Stored records:
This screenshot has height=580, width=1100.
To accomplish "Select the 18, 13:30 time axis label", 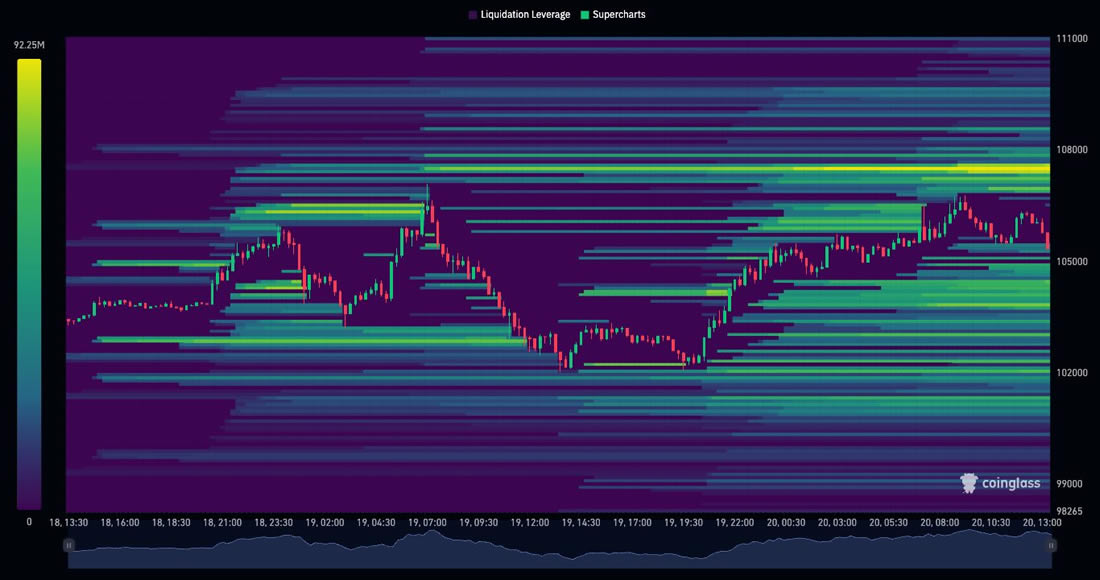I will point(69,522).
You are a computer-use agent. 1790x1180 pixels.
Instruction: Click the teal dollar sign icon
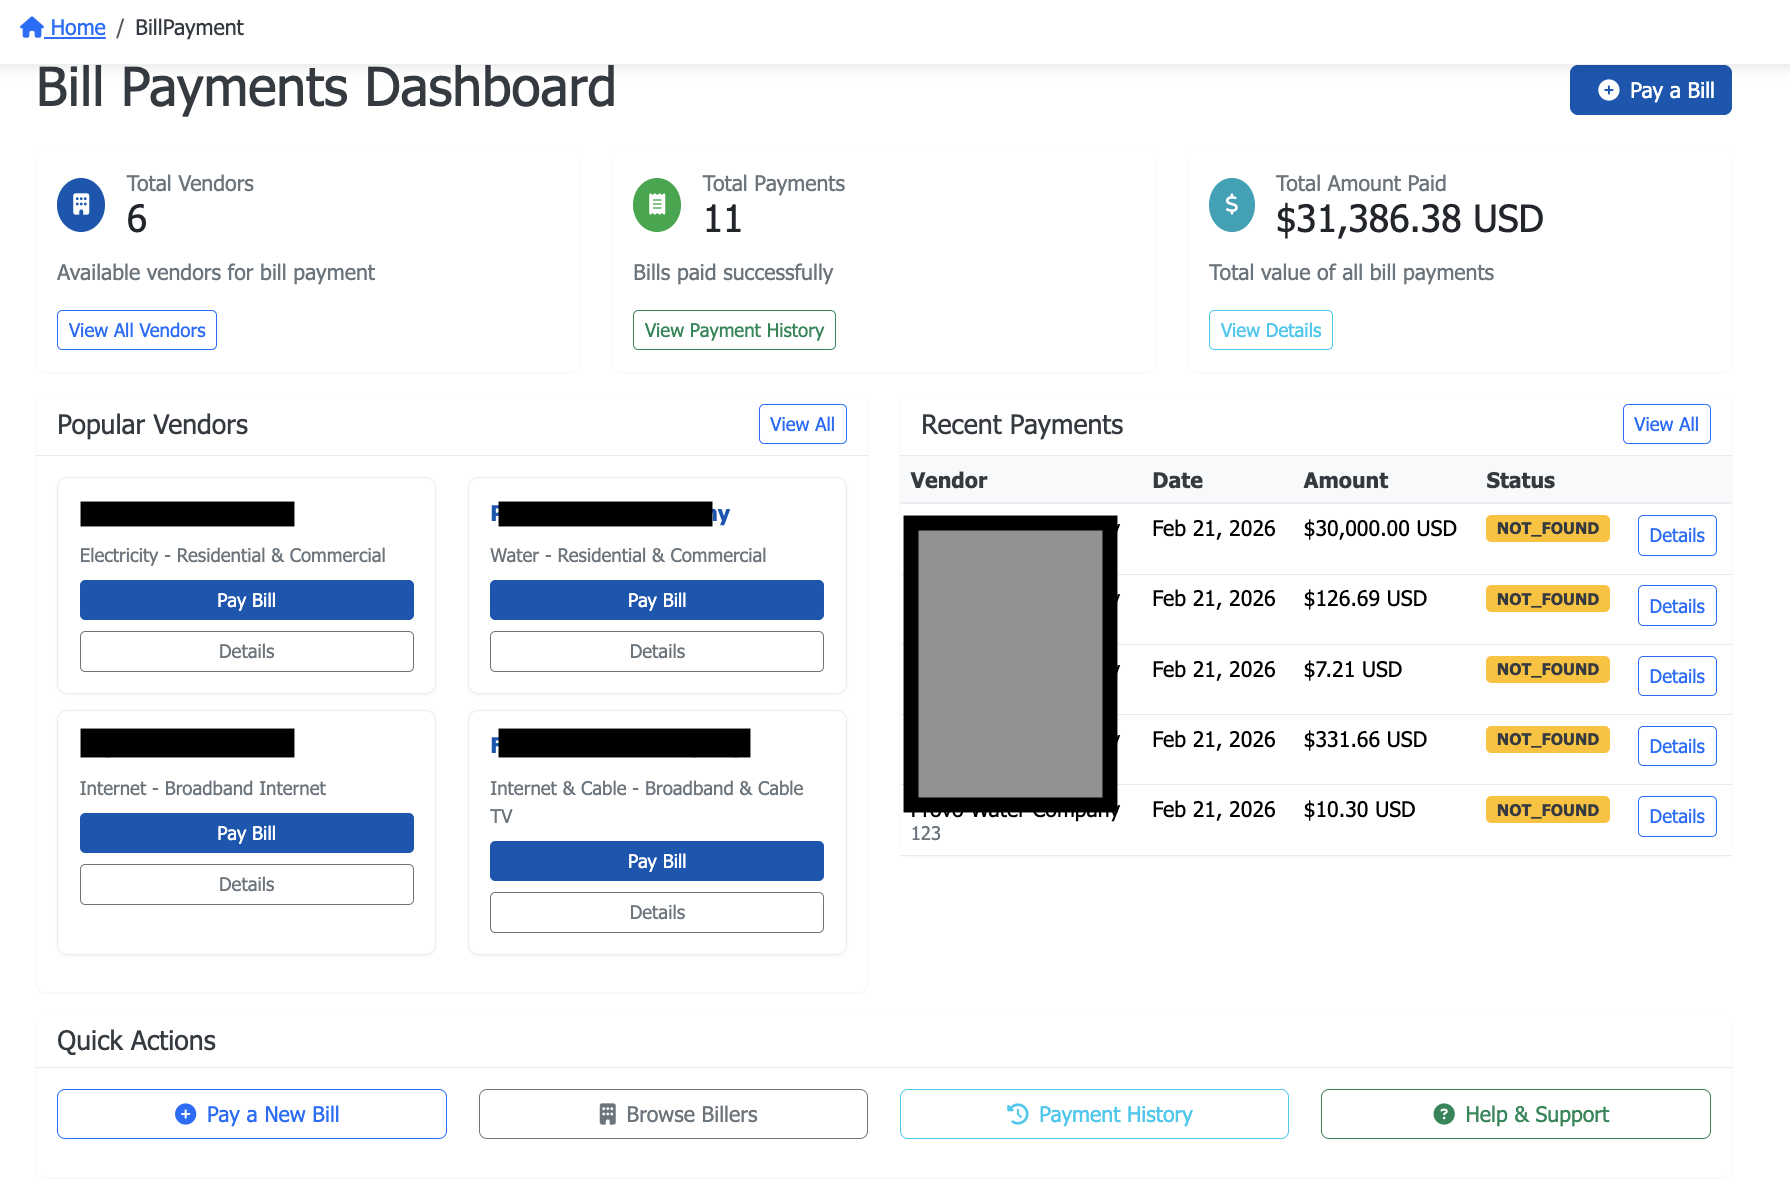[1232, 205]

...

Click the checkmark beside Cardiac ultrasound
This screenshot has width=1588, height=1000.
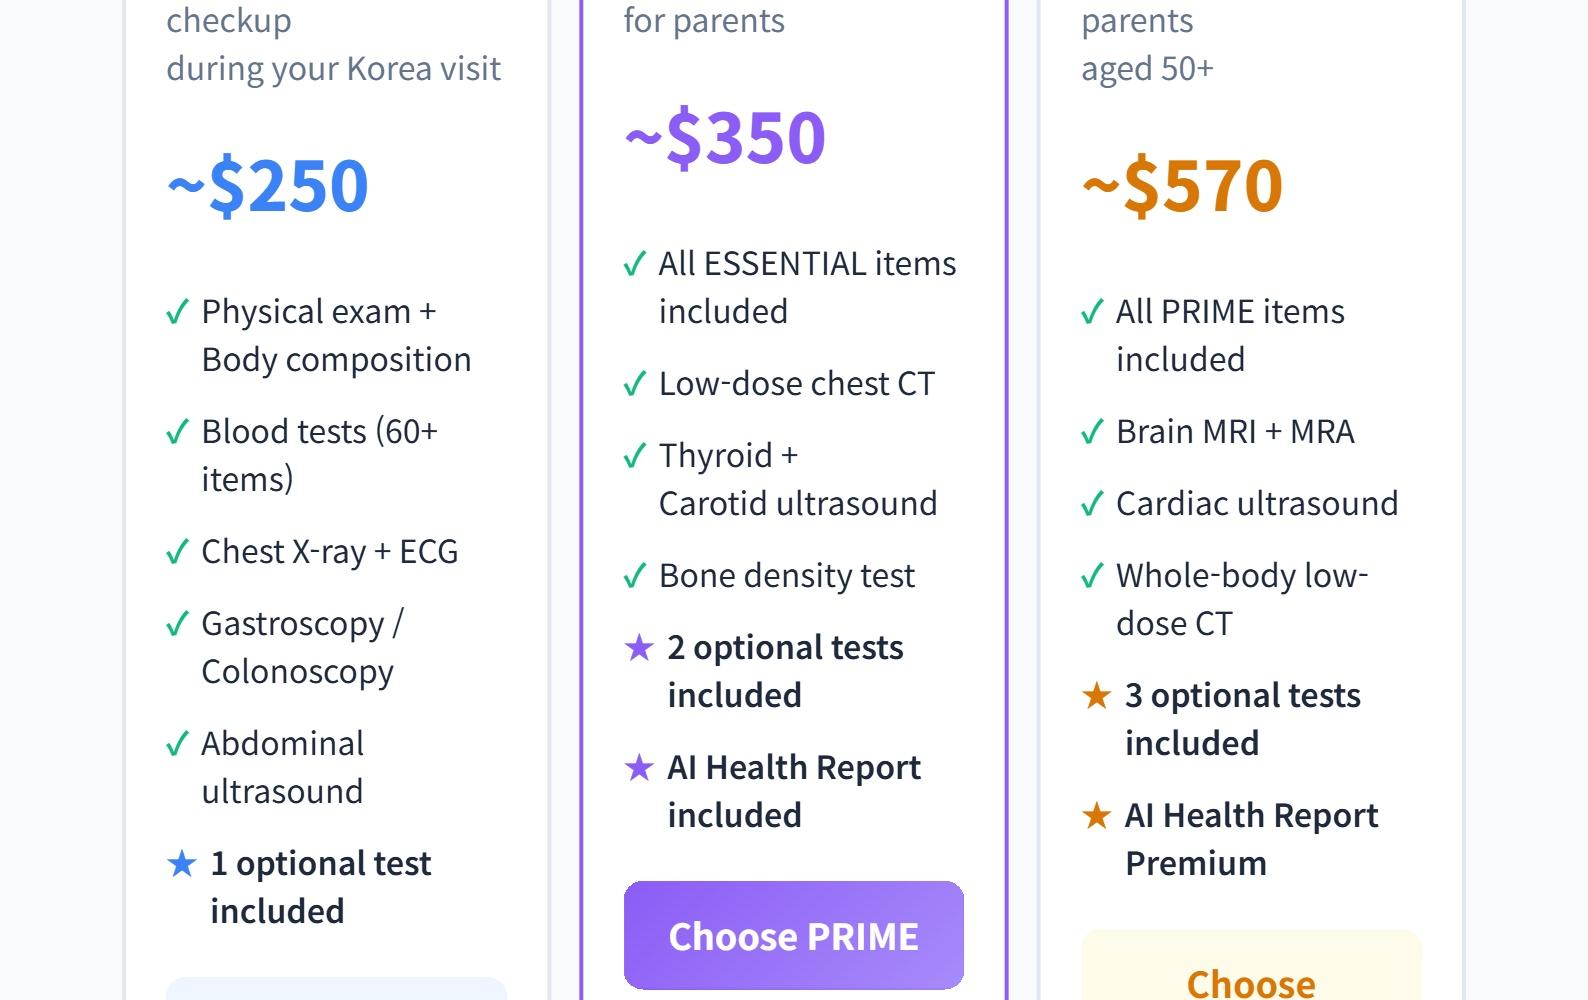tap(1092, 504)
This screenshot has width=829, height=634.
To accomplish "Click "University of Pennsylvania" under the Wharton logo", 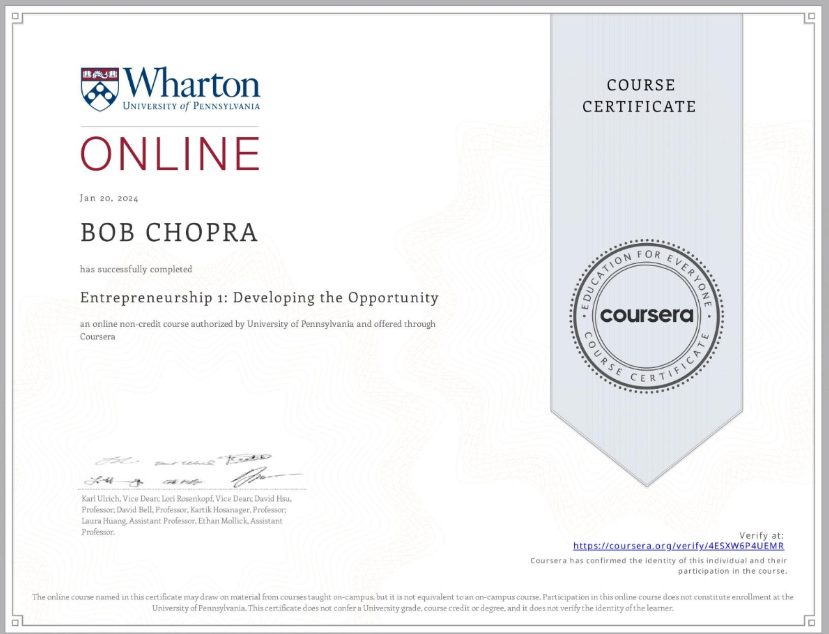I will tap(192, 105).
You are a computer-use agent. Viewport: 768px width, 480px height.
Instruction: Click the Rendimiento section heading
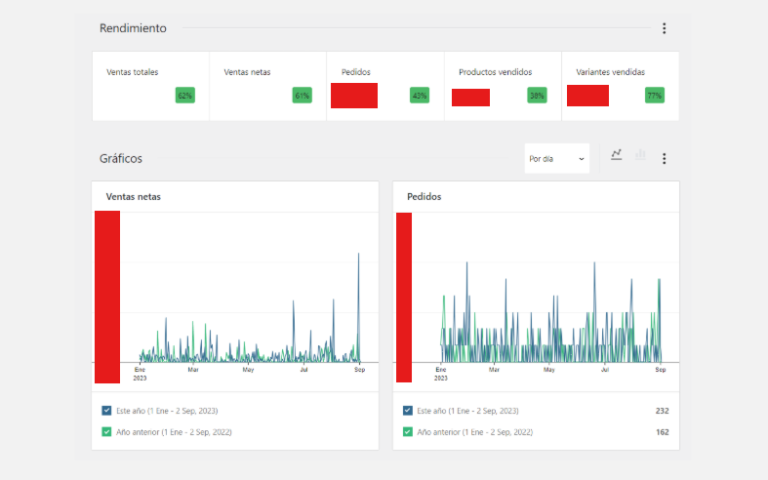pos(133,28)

### [PROBLEM TO SOLVE]
Reproduce every line above containing "agent".

### [SOLUTION FOR THIS TASK]
You are a computer-use agent. 1790x1180 pixels.
You are a computer-use agent. Viewport: 768px width, 480px height.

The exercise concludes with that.